* EXCERPT PROVIDED *
Jacobson: Building on that, what the pandemic is certainly making us do is rethink a lot of what we’ve known in the past. There are certain sectors that we believe are generally economically resilient. These companies do well in bad economies. However, they were not built for lockdown—gyms and pubs, for example. Unlike dentistry and veterinary care that I referred to earlier: we know how those are going to recover. But if you take a pub or a gym, we’re not sure what their new business model is exactly going to look like. For example, how many people will be allowed in a gym at the same time and what will social distancing look like there?

Ferneini: I agree with that, and on the other side, software is a rapidly growing sector that has seen tailwinds from the COVID-19 pandemic as software allowed businesses to keep running despite the lockdowns. Today, the software sector counts for around 20 percent of total private equity commitments—it was more like 2 percent in 2005 or 2008. The growth of the revenue and the profitability of the sector has been interesting to us.

Jacobson: Interest rates are also going to have a major impact on all of this. We’re seeing spikes in some inflationary indicators and never thought this conversation would happen so quickly. It’s unclear whether that will persist, but there is now a view that rates might begin to tick up. The cost of capital in the private equity industry is significantly dependent on the state of interest rates, and we’ve had basically zero percent interest rates, or close to zero, since the financial crisis more than ten years ago. If rates start to spike up, perhaps in reaction to inflationary pressures, it could have a meaningful impact on the private equity industry. There are some potential clouds out there. If we get back to 2 or 3 percent, that’s a meaningful change, and I do think that would jolt the equity markets and depress valuations.

* QUESTIONS *
a: In the interview excerpt, roughly what share of total private equity commitments does the software sector account for today?
b: Say whether each statement agrees with the interview excerpt, answering yes or no and quoting the words that decide it: (i) Jacobson says gyms and pubs were built for lockdown. (ii) Interest rates have been at or near zero since the financial crisis. (iii) Ferneini says software kept businesses from operating during the lockdowns.

* RECORDS SUPPLIED *
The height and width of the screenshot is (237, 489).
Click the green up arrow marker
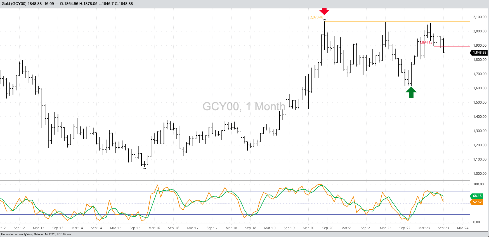pos(411,92)
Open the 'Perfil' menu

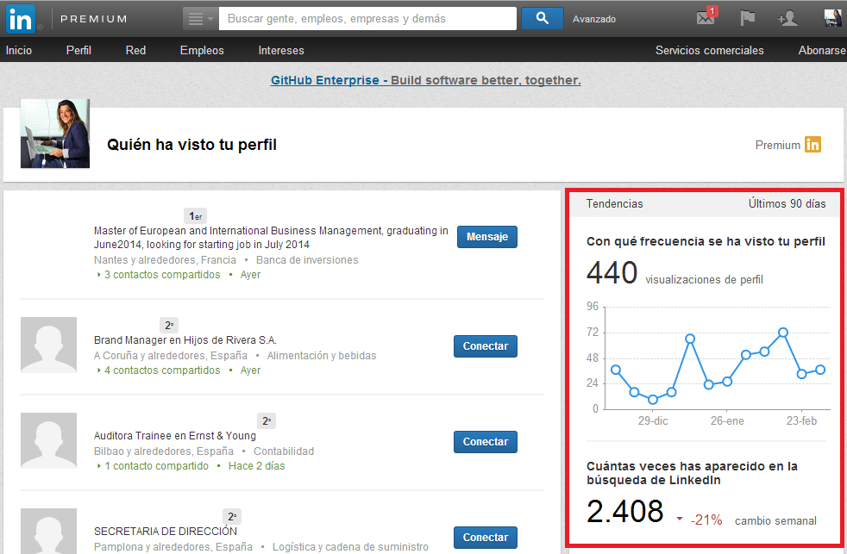tap(78, 50)
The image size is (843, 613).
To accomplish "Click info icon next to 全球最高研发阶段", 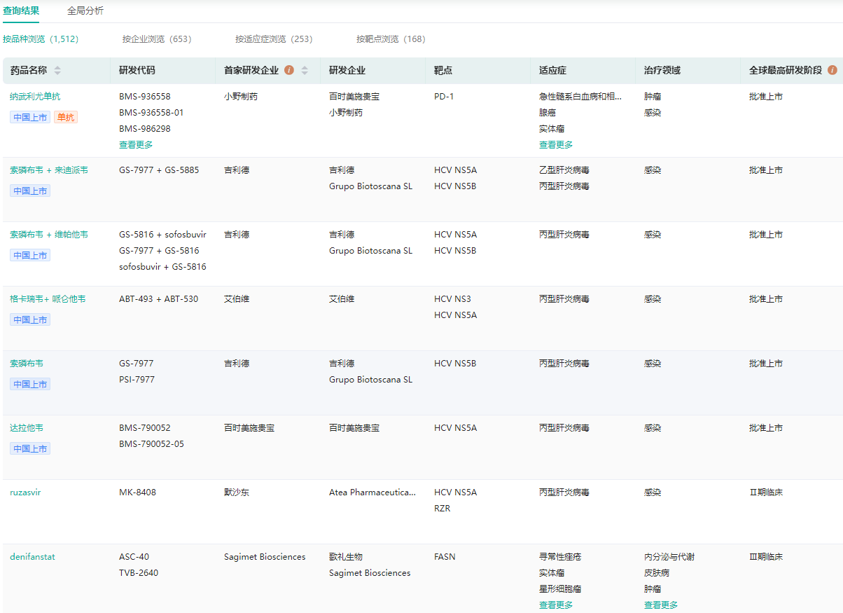I will (832, 71).
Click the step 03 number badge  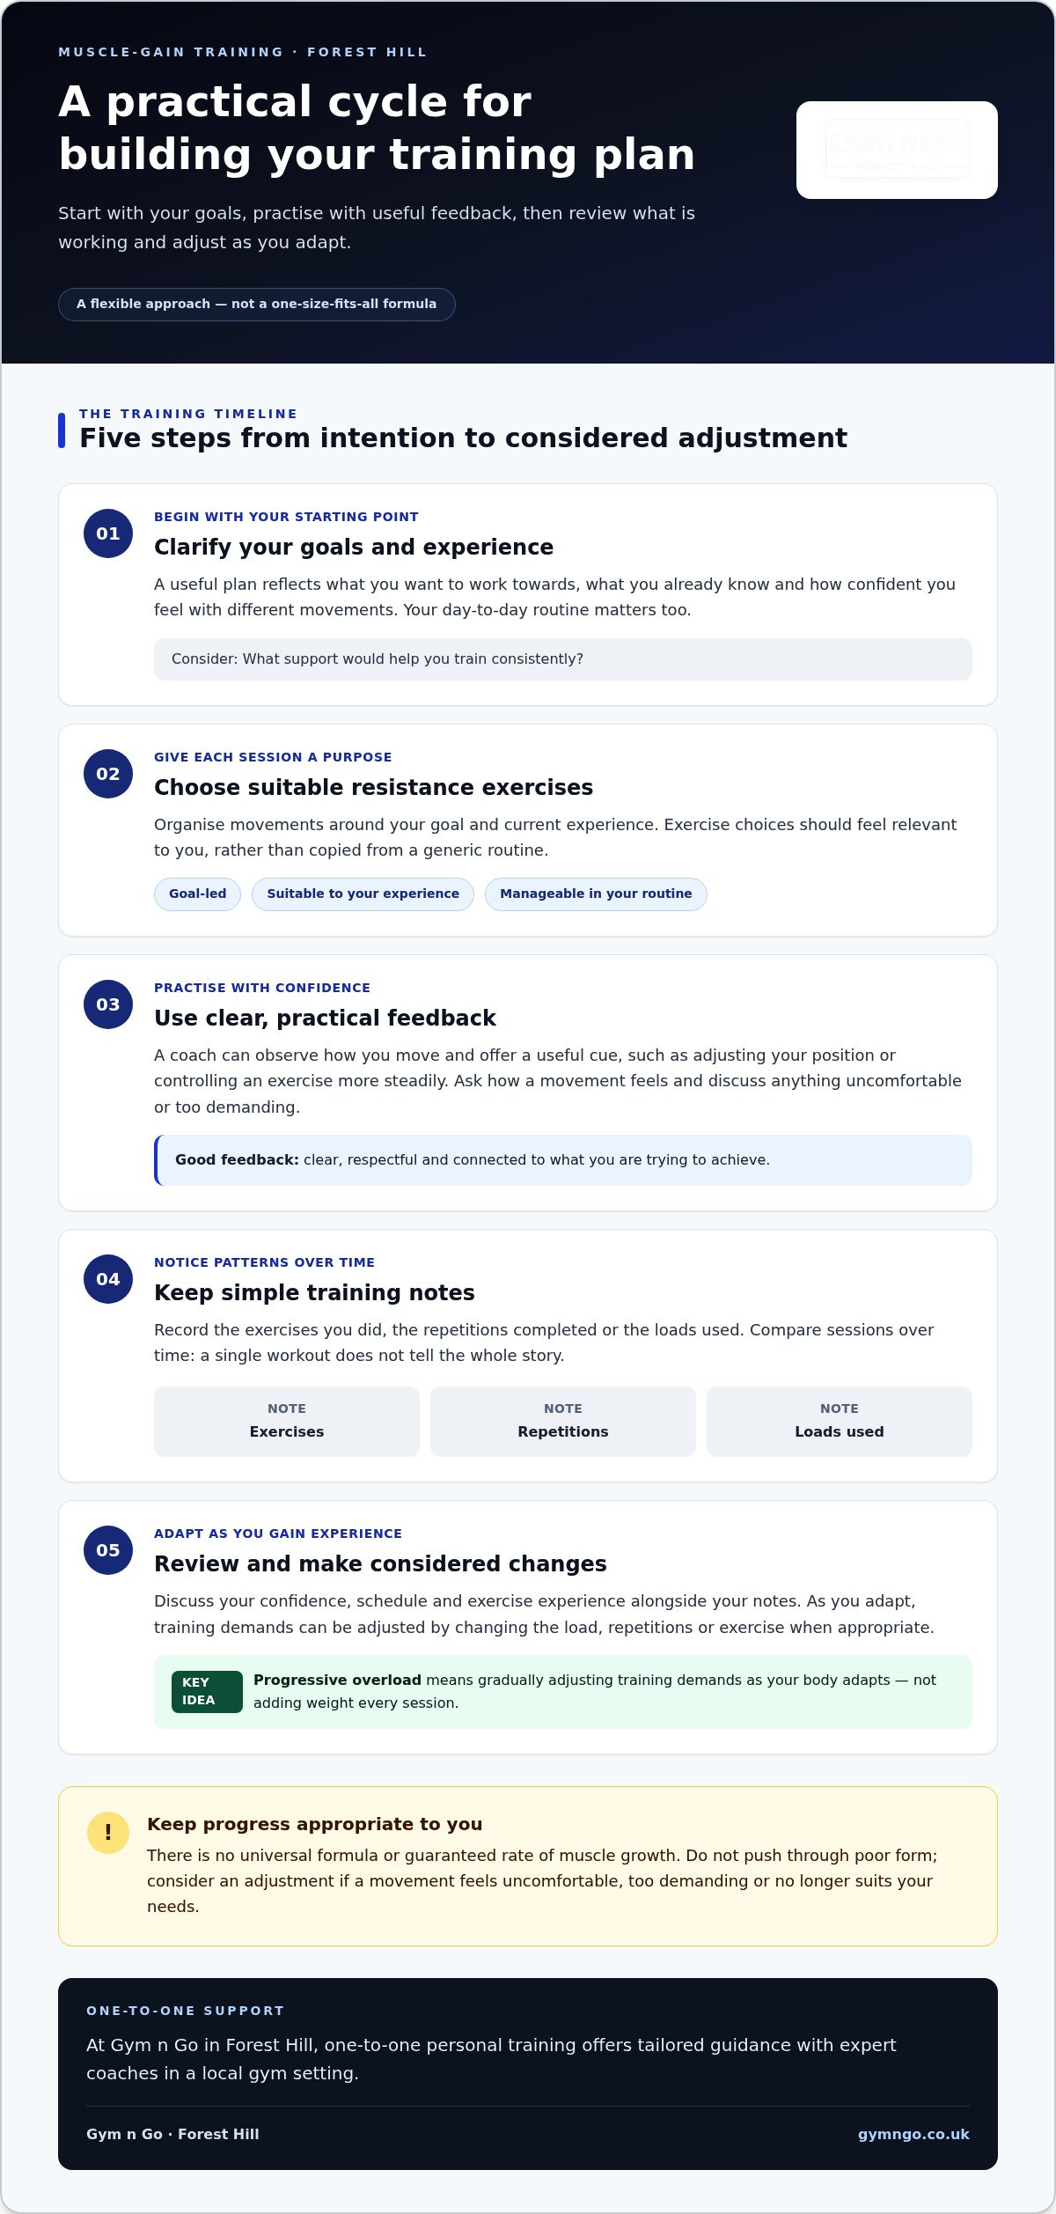pyautogui.click(x=108, y=1004)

* TASK SOLUTIONS *
a: Around 20 percent.

b:
(i) No: "they were not built for lockdown—gyms and pubs, for example."
(ii) Yes: "we’ve had basically zero percent interest rates, or close to zero, since the financial crisis more than ten years ago."
(iii) No: "software allowed businesses to keep running despite the lockdowns."